RDH eVillage: Dental patients seen during the holiday season are often in the middle of eating or drinking too much. Should a dental professional be aware of the distinctions between mild heartburn and GERD?
Dr. Gerson: Heartburn can be considered an intermittent symptom of burning behind the chest bone or fluid in the mouth that occurs rarely (less than once a month) after overeating and does not require treatment. Patients with GERD will report these symptoms more frequently, at least twice or more per week. If they have regular ongoing bothersome symptoms, patients should be referred for evaluation and treatment, including improved diet and exercise, medication, and in more severe cases, interventions like Transoral Incisionless Fundoplication (TIF) procedure or surgery.
RDH eVillage: What symptoms should dental professionals search for during the dental exam to determine if a more serious digestive disease is indicated in the oral cavity?
Dr. Gerson: The most reliable suggestion of GERD should be the patient’s history of ongoing symptoms of regurgitation and substernal burning, in addition to epigastric pain, chest pain, and/or dysphagia. However, dental erosion may also be an indicator of GERD. While the evidence linking GERD to dental erosions deserves further study, there have been an increasing number of publications supporting the potential correlation between GERD symptoms and dental erosion due to the acidity of the fluids regurgitated and its effect on the enamel. To prevent serious damage, it is important for dental professionals to be aware of GERD as a possible contributing factor to dental erosion so they may alert their patients and allow them to seek treatment earlier.
RDH eVillage: Is there any advice that you would encourage dental professionals to pass along to patients with known GERD episodes?
Dr. Gerson: I would advise dental professionals to be aware of the triggers of GERD symptoms, as well as the ways in which patients can manage them. Patients should avoid eating large meals prior to bedtime as this can provoke GERD. They should also try to avoid eating two to three hours before bedtime. Eating small frequent snacks is less likely to cause GERD compared to large meals high in fat that are more likely to delay gastric emptying and therefore cause reflux of acid into the esophagus. Excessive alcohol usage can also provoke GERD in some individuals, so it’s important for patients to be conscious of how much they are consuming.

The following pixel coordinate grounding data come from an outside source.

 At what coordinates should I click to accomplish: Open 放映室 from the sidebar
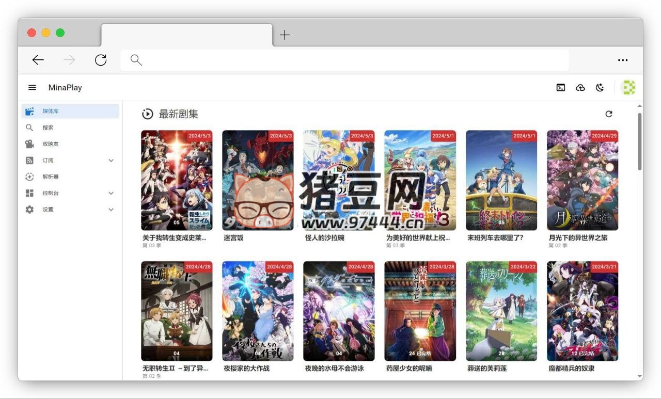[51, 144]
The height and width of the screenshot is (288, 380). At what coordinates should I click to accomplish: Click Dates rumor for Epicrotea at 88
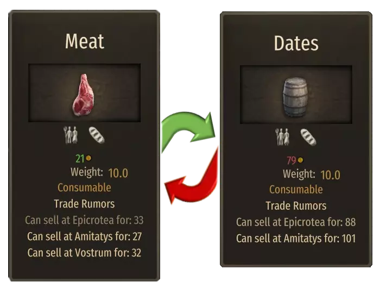(296, 222)
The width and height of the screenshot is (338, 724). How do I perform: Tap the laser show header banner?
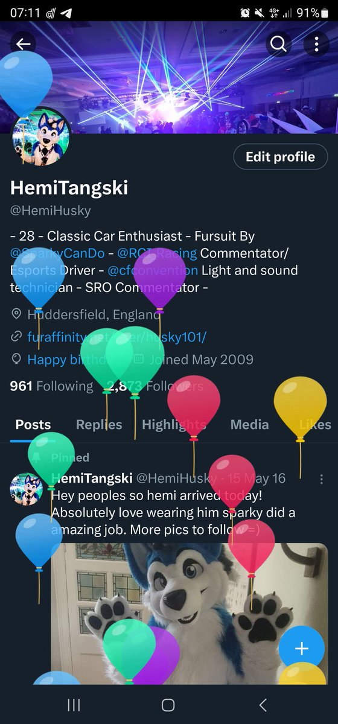[x=169, y=78]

If GERD symptoms are consistently disrupting patients’ day-to-day lives, dental professionals may suggest they consider changing their diets, take daily medication such as proton pump inhibitors before meals, or consider mechanical methods of treatments, such as surgery or the TIF procedure with the EsophyX device, which is performed through the mouth and eliminates the potential side effects that come with other surgical interventions such as laparoscopic antireflux surgery. There are more options than ever for patients of GERD that work with a wide breadth of lifestyles so they can enjoy 2016 without the discomfort of reflux.